Something to squawk about^ahParrot shop will be on TV show
Published 6:47 pm Monday, November 24, 2008
By Diane de la Paz
The “Animal Planet” people figure they found the most amazing phenomena inside Denise’s Parrot Place.
Too bad they didn’t visit Denise’s home to get the truly juicy parrot story.
Denise Mouroux, proprietor of what she calls the “parrot paradise,” will be featured in the Jane Goodall-hosted special, “When Animals Talk,” to air on “Animal Planet” this Sunday at 8 p.m.
Goodall didn’t come to Washington, but “Talk” assistant producer Jonathan Hughes did, after finding Mouroux on the Internet. Seems her parrots “predicted” the February 28, 2001, Nisqually earthquake.

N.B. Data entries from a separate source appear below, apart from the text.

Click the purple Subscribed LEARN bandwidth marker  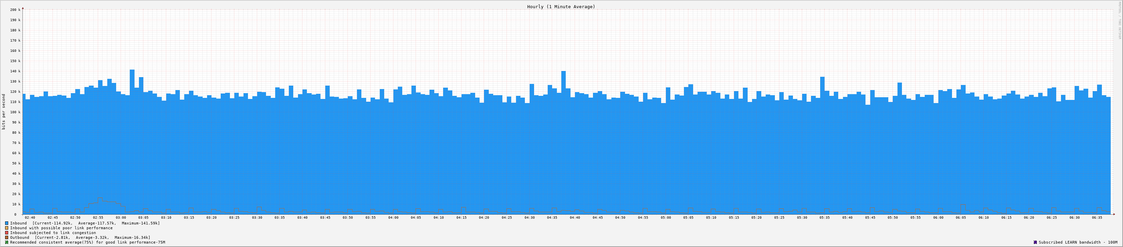click(1035, 242)
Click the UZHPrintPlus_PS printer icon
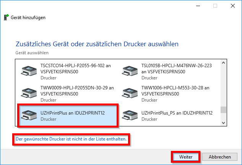The image size is (242, 165). click(130, 115)
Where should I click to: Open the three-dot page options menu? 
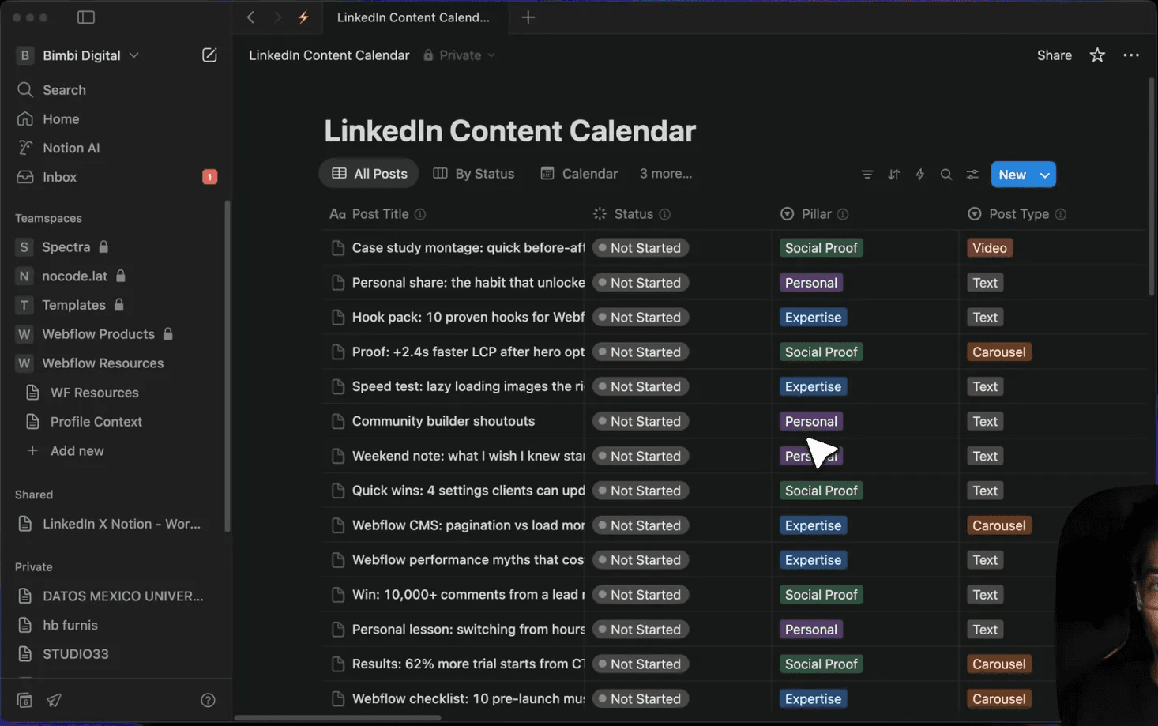[1131, 55]
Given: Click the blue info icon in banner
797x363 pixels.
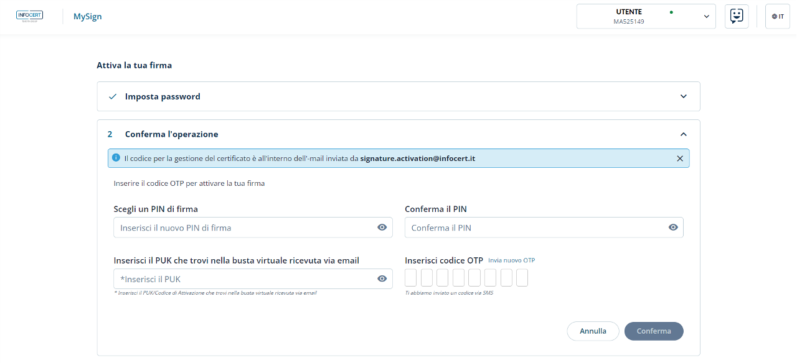Looking at the screenshot, I should coord(116,158).
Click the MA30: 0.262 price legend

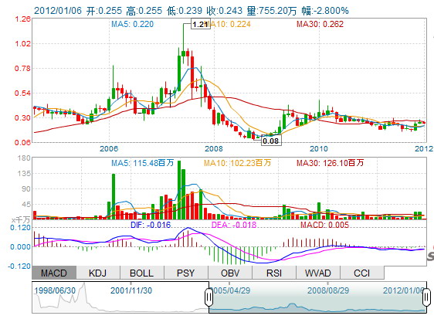click(320, 24)
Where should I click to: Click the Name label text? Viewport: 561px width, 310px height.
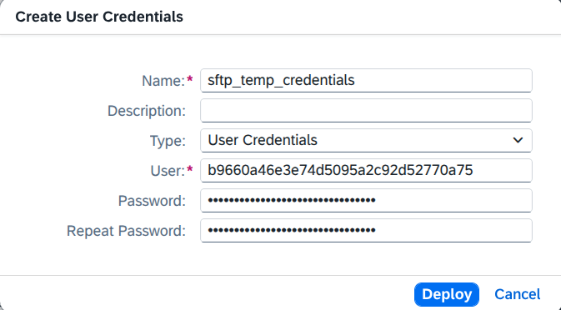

“I read a tale,” Hughes wrote in an e-mail, “of a parrot shop on Mercer Island that went completely silent several minutes before the quake, and that this was something that never happens in a parrot shop.”
Mouroux corroborates: “Nobody was making any noise. It was really eerie. Then the quake hit. They definitely knew.”
Uncanny, yes, but Mouroux’s pet African grey parrot, Maui, also has a sense of romance, often displayed in his folks’ living room.
Mouroux’s husband, Jack Rankin, reports that when he comes home from work each evening, the parrot says — in Rankin’s voice — “Hello, dear.” And Maui, who also does Mouroux’s voice, carries on a conversation as though the husband and wife were speaking to each other. It’s kind of nice after a long day at the office.
And the talk gets sweeter. A few years ago Mouroux was raising a young female parrot in another part of the house. When the girl was old enough, she brought her to meet Maui.
“He was very interested,” Rankin remembered. “He was on the edge of his cage; he was looking at her with one eye,” getting as close as he could.
Then, at the right moment, Maui cooed, “I love you.”
“All we could do was laugh,” said Rankin, who’s come to enjoy life with a wife who came with her own flock of chatty birds.
He still marvels that Maui was “making advances” to the young female parrot “in the English language, rather than whatever they would use in the wild.”
Maybe Maui and Mouroux’s other parrots — about 30 in the shop plus her five pets — have come to prefer her language. It makes sense, since she’s not just an owner. She’s their 24/7 mom who knows how to have fun.
“I taped an old Dirty Harry movie for Maui,” Mouroux admits. “I taught him to say, `Go ahead, make my day,’ in Clint Eastwood’s voice. He does a perfect Clint Eastwood, and sometimes says other things in that voice, like `Go ahead, make my Maui bird.”’
Hughes, the “Talk” producer, sings Mouroux’s praises.
“I’ve filmed parrots many times before and often the conditions that I’ve found them in have been less than ideal. With parrots in particular it’s so important to have someone looking after them who knows what they’re doing and cares deeply about their welfare. You only have to take two steps into Denise’s Parrot Place to realize that this is the case,” he noted. “I’ve never met such a devoted pet shop owner.”
The two-hour “Talk” documentary features dogs, pigs, rats, orcas and elephants that warned people about imminent dangers, ranging from skin cancer to land mines. And in a five-minute segment, Hughes and his crew reenact the Nisqually quake inside Denise’s Parrot Place. This “required two things that were going to be difficult — we wanted all the parrots to stop squawking, and we wanted the whole shop to shudder violently. When you watch the film it looks pretty effective, but the shots we used are a combination of parrots between squawks and me shaking the racks of bells and parrot treats as hard as I could.”
Sounds a bit hokey, but Hughes is serious about animal communication.
“I guess the earthquake-predicting pets tell us that we shouldn’t take animals for granted,” he e-mailed. “They have powers of perception that, in many ways, outclass anything science has yet developed. However, as Denise will tell you, to pick up on them, you have to know the animals well. Because familiarity is at the heart of any good communication, we found that everyday people were the authorities on this, not the scientists.”
In any case, Mouroux has the intuition that comes from motherly devotion. She breeds and raises all of her birds, matches each one to its ideal household and provides a 24-hour emergency hotline for adoptive families.
“I am very, very unusual,” Mouroux acknowledges. She doesn’t care if outsiders call her “bird brain” or “crazy bird lady.”
African greys like Maui, she adds, “have the intelligence of a 2- to 6-year-old child, sometimes more.” So they keep her young, they may keep her abreast of imminent seismic events, and they definitely keep her company.